Nor has there been a rise in unemployment among auto mechanics. Electric vehicles don’t need oil changes and require less maintenance than gasoline cars, but they still break down. And there are plenty of gasoline cars that will need maintenance for years.

Sindre Dranberg, who has worked at a Volkswagen dealership in Oslo since the 1980s, underwent training to service electric-vehicle batteries. Was it difficult to make the switch? “No,” he said, as he replaced defective cells in a Volkswagen e-Golf.

Electric vehicles are creating jobs in other industries. In Fredrikstad, 55 miles south of Oslo, a former steel plant has become a battery recycling center. Workers, including some who worked at the steel plant, dismantle battery packs. A machine then shreds the packs to separate plastic, aluminum and copper from a black mass that contains crucial ingredients such as lithium, nickel, cobalt, manganese and graphite.

The factory, owned by Hydrovolt, is the first of several the company plans to build in Europe and the United States. So far, there is not much to recycle, but eventually recycled batteries could greatly reduce the need for mining.

“If we can take the active material that already is within the product and create new ones, then we create a shortcut,” said Peter Qvarfordt, the chief executive of Hydrovolt, a joint venture of the aluminum producer Norsk Hydro and Northvolt, a battery maker.

If anyone has to worry about their jobs, it’s car dealers. The almost complete disappearance of gasoline and diesel vehicles from showrooms has reordered the industry.

The Moller Mobility Group has long been Norway’s biggest auto retailer, with sales last year of $3.7 billion and dealerships in Sweden and the Baltic countries. Moller’s Oslo outlet is filled with electric Volkswagens like the ID.4 and the ID.Buzz. There are only a few internal combustion cars.

Yet, Tesla is greatly outselling Volkswagen in Norway, grabbing 30 percent of the market compared to 19 percent for Volkswagen and its Skoda and Audi brands, according to the Road Information Council.

Sales of electric cars from Chinese companies like BYD and Xpeng are also growing. If that pattern repeats itself elsewhere in Europe and in the United States, some established carmakers might not survive.

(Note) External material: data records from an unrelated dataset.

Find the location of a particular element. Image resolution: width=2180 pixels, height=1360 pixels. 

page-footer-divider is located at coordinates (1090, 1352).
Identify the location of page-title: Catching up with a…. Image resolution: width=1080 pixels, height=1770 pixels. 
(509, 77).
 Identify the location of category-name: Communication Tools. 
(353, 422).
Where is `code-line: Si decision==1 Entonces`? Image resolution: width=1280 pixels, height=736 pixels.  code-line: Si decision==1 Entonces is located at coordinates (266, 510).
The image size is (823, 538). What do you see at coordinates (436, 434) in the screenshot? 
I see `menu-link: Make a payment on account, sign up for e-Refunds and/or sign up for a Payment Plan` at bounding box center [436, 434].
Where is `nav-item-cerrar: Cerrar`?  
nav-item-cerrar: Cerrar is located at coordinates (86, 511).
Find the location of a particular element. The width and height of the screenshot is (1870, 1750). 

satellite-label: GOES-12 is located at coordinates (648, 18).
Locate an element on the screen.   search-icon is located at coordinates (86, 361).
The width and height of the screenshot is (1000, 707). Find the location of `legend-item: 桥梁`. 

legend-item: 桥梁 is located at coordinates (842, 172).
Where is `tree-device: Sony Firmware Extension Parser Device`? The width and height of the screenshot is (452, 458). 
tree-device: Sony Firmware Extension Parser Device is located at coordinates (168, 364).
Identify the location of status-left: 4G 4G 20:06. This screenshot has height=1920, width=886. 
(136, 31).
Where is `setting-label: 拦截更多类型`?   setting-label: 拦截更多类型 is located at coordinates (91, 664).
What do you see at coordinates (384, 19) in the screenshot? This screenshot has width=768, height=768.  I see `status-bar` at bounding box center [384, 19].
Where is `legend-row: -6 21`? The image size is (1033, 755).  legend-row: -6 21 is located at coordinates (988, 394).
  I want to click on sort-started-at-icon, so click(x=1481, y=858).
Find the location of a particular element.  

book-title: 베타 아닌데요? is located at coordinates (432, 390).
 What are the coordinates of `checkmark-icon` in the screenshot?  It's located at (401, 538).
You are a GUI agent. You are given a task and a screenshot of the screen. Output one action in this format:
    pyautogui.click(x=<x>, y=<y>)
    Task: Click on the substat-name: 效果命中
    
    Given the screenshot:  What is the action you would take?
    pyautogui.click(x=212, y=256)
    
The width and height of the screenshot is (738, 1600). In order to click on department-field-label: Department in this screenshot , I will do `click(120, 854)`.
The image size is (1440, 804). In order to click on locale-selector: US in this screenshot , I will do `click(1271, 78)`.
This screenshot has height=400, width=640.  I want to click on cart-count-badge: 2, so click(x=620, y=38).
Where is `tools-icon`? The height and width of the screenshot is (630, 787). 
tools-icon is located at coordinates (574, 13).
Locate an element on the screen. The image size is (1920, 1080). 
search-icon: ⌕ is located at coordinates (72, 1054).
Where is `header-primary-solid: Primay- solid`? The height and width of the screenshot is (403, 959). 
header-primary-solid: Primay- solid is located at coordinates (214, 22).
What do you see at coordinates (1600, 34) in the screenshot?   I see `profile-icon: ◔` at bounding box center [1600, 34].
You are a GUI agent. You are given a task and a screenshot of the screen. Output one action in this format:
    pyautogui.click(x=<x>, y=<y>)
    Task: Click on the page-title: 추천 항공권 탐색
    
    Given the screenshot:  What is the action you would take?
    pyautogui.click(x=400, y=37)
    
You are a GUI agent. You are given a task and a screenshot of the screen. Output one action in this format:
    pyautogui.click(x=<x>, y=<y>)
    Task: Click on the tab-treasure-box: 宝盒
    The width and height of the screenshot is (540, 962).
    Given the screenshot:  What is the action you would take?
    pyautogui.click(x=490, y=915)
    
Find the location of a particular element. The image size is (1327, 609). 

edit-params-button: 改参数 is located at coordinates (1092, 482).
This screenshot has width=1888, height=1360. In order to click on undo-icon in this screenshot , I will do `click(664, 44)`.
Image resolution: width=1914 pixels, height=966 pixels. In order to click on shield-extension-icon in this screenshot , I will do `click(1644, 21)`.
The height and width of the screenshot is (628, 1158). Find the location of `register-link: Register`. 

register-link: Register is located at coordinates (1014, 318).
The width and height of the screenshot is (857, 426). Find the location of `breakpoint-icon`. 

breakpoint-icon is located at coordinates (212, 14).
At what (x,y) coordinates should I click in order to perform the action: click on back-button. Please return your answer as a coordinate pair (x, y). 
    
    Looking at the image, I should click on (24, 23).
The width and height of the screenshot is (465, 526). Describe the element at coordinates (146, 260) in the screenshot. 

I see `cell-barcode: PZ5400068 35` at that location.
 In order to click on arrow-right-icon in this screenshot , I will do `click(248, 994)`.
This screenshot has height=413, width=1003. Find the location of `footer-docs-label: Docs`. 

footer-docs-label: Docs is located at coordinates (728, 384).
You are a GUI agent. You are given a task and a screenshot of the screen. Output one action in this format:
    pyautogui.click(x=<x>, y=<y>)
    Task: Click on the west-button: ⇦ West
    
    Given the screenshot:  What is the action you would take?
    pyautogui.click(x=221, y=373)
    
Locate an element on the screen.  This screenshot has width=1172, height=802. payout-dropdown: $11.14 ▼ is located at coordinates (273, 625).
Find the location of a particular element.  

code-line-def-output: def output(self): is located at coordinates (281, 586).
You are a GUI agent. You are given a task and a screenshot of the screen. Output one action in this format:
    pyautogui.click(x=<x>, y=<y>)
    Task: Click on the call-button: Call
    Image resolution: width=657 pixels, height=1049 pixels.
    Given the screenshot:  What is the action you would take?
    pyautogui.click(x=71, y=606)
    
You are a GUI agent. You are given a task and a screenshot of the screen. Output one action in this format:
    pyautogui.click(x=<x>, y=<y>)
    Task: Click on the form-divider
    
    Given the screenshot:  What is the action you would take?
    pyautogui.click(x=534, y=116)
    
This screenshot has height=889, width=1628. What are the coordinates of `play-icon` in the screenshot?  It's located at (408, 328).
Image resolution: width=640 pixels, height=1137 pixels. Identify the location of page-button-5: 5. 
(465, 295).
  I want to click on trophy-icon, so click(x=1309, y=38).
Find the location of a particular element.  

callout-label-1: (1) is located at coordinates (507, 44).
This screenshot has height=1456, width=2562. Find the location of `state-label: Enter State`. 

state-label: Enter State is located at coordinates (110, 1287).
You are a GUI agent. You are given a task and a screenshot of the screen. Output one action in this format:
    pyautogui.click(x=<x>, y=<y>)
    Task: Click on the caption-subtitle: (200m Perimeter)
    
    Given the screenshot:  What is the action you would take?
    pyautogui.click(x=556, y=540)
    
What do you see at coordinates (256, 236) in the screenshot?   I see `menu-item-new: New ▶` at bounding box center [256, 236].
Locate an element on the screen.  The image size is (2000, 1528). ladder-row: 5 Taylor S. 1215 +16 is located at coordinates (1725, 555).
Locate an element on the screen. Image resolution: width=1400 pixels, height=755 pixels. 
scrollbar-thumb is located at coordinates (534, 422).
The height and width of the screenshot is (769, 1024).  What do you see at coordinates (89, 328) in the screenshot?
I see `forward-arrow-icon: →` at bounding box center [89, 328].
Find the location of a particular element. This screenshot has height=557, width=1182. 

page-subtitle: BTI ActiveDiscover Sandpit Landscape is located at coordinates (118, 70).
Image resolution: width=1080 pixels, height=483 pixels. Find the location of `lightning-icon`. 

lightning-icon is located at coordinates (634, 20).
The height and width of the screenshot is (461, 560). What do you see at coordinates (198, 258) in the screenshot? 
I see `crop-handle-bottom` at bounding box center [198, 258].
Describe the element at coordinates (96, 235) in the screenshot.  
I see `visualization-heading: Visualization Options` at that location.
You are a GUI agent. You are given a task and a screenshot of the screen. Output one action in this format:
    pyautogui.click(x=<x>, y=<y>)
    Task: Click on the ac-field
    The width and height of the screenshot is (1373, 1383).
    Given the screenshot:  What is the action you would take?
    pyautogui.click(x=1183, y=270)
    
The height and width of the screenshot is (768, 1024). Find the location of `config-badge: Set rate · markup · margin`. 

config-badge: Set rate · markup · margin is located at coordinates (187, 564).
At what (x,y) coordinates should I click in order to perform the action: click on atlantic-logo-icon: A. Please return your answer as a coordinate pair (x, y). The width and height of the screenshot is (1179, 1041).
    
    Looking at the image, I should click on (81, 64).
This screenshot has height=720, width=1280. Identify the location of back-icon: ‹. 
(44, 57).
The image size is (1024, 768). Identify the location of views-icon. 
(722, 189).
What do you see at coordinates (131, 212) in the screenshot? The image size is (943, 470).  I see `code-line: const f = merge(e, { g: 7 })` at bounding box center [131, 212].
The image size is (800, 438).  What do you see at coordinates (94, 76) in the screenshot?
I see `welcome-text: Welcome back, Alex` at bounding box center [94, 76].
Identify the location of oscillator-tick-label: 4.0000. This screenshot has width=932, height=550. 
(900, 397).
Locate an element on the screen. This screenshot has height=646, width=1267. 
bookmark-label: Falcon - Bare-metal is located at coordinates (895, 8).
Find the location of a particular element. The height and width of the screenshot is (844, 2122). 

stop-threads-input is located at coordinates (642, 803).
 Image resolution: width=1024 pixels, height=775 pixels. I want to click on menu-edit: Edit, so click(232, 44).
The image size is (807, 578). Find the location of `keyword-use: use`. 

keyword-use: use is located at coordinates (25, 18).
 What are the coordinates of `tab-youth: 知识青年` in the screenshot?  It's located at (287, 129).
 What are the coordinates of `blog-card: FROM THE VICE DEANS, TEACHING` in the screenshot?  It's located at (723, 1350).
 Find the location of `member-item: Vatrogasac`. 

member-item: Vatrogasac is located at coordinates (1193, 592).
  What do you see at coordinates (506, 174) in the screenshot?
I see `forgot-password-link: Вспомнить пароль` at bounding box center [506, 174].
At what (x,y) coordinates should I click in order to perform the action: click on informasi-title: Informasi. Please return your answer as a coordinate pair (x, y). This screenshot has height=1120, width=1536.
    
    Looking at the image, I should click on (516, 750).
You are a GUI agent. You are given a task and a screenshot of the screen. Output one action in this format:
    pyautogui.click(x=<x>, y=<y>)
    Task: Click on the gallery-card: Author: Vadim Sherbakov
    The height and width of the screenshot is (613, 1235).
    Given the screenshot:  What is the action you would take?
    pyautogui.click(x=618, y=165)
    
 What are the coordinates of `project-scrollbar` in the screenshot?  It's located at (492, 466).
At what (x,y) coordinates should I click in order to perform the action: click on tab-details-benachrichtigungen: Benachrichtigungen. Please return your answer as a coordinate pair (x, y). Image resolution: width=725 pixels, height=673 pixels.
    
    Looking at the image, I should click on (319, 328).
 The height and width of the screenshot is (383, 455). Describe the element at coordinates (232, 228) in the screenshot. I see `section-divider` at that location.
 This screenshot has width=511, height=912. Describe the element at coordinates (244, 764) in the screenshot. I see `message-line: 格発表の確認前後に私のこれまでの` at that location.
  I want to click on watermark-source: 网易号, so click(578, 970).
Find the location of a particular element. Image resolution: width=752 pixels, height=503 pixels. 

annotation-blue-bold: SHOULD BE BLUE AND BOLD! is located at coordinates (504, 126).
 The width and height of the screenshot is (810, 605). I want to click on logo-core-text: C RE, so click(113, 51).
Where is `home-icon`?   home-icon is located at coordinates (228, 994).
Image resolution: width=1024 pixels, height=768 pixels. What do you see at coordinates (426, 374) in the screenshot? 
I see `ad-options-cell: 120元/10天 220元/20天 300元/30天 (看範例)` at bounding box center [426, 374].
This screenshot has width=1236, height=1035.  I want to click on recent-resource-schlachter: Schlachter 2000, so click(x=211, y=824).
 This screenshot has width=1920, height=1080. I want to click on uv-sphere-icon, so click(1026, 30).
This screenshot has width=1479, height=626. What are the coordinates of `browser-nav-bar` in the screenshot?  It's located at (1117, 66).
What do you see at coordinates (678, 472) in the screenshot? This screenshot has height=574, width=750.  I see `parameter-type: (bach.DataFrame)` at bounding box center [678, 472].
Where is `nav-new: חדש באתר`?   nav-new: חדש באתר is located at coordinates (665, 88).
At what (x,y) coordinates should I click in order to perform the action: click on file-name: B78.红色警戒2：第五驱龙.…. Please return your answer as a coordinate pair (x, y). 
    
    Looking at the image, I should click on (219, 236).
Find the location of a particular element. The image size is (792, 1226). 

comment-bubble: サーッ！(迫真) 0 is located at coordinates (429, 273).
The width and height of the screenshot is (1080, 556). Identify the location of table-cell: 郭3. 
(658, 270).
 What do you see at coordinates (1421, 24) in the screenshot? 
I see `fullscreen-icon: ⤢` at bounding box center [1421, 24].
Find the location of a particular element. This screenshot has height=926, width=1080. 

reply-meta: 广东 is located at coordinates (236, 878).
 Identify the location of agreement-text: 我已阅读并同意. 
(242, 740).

Petter Hellman, the chief executive of Moller Mobility, predicted that traditional brands would regain ground because customers trust them and they have extensive service networks. “But clearly,” he added, “Tesla has shaken the industry.”

Circle K, which bought gas stations that had belonged to a Norwegian government-owned oil company, is using the country to learn how to serve electric car owners in the United States and Europe. The chain, now owned by Alimentation Couche-Tard, a company based near Montreal, has more than 9,000 stores in North America.

Guro Stordal, a Circle K executive, has the difficult task of developing charging infrastructure that works with dozens of vehicle brands, each with its own software.

Electric vehicle owners tend to spend more time at Circle K because charging takes longer than filling a gasoline tank. That’s good for food sales. But gasoline remains an important source of revenue.

“We do see it as an opportunity,” Hakon Stiksrud, Circle K’s head of global e-mobility, said of electric vehicles. “But if we are not capable of grasping those opportunities, it quickly becomes a threat.”